Catalent’s UpTempo Virtuoso platform process for adenoassociated virus (AAV) vectors reduces the drug-product manufacturing timeline from ~18 to nine months — focusing on the most variable parameters. An important next step was to develop a template batch record for faster writing and review. A template can ensure that when a process transfers to a manufacturing facility, operators there see a similar process and can proceed quickly, with fewer deviations and investigations. Catalent also locks in a standardized bill of material through in-stock and inventoried materials and use of qualified vendors and back-up vendors. By combining template records, a simplified supply chain, and truncated process development, the company has cut its timeline for plasmid production in half.

The next task is to focus on the complex steps of cell therapy manufacturing: acquiring cells; preparing, selecting, and modifying them; expanding them; and then formulating and testing them. The current process feeds in plasmids and vectors from the template process, and the company is exploring whether it can bring in iPSCs as a stable supply of cell materials.

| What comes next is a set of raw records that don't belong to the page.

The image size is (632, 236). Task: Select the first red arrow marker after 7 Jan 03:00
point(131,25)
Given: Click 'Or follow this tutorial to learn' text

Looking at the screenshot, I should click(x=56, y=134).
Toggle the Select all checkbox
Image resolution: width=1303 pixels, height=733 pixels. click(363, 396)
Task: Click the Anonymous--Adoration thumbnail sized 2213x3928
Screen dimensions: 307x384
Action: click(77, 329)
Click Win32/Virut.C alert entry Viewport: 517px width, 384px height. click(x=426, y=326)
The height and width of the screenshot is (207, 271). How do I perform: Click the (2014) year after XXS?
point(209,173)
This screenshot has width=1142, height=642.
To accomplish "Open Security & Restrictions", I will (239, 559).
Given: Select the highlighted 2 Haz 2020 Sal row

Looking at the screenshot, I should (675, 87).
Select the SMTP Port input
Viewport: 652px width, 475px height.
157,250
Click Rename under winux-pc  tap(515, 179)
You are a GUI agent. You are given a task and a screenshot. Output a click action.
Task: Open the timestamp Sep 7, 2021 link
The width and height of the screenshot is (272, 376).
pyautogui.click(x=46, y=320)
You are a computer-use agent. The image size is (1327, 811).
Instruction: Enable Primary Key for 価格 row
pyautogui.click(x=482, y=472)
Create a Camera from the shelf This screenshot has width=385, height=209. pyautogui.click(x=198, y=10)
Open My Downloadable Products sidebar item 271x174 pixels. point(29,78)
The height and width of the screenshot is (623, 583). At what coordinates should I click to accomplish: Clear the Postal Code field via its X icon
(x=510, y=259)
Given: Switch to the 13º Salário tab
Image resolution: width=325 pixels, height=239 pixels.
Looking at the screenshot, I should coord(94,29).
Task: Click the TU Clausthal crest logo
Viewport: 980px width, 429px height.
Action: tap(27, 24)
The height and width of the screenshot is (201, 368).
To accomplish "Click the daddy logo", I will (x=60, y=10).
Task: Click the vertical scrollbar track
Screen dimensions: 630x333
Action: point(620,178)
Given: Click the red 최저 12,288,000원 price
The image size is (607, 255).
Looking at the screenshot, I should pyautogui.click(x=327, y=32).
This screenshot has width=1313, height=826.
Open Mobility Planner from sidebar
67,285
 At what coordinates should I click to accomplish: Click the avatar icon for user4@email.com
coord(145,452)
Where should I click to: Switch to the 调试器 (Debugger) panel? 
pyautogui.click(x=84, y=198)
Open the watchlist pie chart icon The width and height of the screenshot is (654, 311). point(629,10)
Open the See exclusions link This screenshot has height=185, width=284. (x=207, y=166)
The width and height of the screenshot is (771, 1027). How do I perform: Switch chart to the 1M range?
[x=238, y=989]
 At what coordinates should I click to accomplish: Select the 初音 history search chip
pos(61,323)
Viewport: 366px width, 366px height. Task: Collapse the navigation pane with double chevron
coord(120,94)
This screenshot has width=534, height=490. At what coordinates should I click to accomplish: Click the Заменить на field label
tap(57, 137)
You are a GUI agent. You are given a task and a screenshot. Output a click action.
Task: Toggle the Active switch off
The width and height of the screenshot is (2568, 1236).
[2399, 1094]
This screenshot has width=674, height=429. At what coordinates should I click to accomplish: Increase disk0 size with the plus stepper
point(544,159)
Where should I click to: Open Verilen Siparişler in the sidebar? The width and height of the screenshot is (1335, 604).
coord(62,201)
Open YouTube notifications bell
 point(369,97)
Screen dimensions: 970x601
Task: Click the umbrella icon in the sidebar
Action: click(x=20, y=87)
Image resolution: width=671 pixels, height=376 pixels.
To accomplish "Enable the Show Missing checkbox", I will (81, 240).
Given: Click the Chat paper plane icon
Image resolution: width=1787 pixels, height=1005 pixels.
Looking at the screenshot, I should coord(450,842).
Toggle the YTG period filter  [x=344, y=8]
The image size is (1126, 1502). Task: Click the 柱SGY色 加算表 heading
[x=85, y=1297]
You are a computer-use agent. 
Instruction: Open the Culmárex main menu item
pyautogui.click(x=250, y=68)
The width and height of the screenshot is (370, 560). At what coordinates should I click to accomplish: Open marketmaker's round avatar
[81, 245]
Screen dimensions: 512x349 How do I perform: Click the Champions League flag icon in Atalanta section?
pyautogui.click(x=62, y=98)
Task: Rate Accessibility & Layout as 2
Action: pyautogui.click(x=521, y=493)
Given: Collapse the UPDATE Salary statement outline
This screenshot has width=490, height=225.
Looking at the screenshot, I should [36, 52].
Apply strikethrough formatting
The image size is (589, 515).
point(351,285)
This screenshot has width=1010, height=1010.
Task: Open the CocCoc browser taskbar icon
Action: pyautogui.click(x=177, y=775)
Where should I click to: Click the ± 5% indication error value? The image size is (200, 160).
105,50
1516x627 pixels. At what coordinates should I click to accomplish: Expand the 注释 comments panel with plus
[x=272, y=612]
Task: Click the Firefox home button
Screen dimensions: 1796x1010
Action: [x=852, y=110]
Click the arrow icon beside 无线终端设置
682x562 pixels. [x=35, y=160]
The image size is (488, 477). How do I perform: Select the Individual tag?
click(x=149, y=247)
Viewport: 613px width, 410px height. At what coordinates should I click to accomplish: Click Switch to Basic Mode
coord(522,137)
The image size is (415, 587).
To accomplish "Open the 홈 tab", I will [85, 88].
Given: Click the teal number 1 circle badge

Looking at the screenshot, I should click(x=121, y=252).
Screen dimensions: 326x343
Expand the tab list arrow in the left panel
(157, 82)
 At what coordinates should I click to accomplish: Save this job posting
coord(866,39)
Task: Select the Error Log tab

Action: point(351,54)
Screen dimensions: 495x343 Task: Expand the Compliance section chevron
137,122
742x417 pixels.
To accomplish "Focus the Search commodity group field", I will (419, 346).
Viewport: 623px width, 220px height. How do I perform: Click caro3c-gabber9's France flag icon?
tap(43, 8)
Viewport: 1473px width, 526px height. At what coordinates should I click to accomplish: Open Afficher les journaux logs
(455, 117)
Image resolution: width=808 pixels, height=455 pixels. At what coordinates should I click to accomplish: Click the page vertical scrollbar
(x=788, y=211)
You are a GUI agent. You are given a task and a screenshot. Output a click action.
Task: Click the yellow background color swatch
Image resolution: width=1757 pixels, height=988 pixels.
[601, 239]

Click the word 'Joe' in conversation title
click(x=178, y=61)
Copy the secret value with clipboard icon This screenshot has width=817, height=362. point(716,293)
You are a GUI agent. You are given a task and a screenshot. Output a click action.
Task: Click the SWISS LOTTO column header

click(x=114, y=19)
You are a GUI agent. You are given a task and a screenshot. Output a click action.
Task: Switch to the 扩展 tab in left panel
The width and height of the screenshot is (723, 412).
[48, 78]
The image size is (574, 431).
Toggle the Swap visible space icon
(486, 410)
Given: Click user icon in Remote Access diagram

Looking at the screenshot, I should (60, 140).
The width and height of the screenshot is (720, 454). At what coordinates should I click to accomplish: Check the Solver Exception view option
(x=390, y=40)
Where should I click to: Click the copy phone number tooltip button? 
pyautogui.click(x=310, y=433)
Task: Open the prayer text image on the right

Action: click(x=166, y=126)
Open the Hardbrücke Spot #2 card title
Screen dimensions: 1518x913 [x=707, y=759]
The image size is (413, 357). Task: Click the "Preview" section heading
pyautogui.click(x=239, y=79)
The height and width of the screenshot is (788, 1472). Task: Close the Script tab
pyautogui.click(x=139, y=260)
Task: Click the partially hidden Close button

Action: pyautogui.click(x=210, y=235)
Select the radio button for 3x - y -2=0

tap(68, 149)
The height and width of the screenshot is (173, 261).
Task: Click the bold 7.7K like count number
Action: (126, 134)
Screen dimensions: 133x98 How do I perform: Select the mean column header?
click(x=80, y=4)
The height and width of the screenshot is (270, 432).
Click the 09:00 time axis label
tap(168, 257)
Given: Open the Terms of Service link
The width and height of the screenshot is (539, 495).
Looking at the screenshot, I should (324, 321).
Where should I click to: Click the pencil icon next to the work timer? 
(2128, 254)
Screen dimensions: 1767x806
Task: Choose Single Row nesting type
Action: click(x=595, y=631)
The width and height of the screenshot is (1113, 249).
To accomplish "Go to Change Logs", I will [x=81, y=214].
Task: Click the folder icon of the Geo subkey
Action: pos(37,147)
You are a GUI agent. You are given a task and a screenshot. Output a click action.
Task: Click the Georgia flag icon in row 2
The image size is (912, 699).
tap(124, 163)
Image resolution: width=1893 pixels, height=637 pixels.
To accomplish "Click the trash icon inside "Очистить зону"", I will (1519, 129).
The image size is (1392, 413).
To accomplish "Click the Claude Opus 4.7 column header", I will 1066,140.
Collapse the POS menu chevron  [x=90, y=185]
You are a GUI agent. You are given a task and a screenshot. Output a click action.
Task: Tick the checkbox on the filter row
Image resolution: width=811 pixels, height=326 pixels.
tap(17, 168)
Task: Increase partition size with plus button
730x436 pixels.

VanCott described ongoing activities at Catalent’s sites in Europe and the United States. His key point was that processes need to be run in parallel, not sequentially. For example, if you’re making your plasmid DNA, you initially make a research lot that can be translated immediately to your viral vector process development. While you’re developing your process, you’re making your GMP plasmid cell bank so that by the time you’re ready for a GMP viral vector, you’ve got your GMP-grade plasmid. With a platform plasmid process that will yield the same quality attributes and operate in the same manufacturing mode, research and GMP-grade materials are going to behave similarly, so you don’t need to worry about having to repeat preclinical studies or process development.